MATERIAL TO PROCESS:
|---|
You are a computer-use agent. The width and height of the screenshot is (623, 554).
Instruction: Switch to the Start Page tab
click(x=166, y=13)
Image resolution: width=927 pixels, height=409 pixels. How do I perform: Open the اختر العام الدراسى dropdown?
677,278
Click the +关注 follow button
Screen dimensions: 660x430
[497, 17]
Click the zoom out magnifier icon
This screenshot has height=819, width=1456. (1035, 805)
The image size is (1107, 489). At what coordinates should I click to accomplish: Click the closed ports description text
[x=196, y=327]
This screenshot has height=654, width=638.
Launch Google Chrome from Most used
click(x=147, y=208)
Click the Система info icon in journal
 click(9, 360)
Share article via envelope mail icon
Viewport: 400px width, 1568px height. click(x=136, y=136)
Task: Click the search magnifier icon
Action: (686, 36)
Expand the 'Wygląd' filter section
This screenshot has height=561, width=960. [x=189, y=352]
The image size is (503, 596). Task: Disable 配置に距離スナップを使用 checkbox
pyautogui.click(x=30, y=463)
|---|
EXERCISE GOAL:
Copy each of the items above word for word, keeping every line in its original order.

TASK ANSWER:
You are a computer-use agent. The width and height of the screenshot is (623, 554).
Instruction: Switch to the Start Page tab
click(x=166, y=13)
Image resolution: width=927 pixels, height=409 pixels. How do I perform: Open the اختر العام الدراسى dropdown?
677,278
Click the +关注 follow button
Screen dimensions: 660x430
[497, 17]
Click the zoom out magnifier icon
This screenshot has height=819, width=1456. (1035, 805)
The image size is (1107, 489). At what coordinates should I click to accomplish: Click the closed ports description text
[x=196, y=327]
This screenshot has height=654, width=638.
Launch Google Chrome from Most used
click(x=147, y=208)
Click the Система info icon in journal
 click(9, 360)
Share article via envelope mail icon
Viewport: 400px width, 1568px height. click(x=136, y=136)
Task: Click the search magnifier icon
Action: (686, 36)
Expand the 'Wygląd' filter section
This screenshot has height=561, width=960. [x=189, y=352]
The image size is (503, 596). Task: Disable 配置に距離スナップを使用 checkbox
pyautogui.click(x=30, y=463)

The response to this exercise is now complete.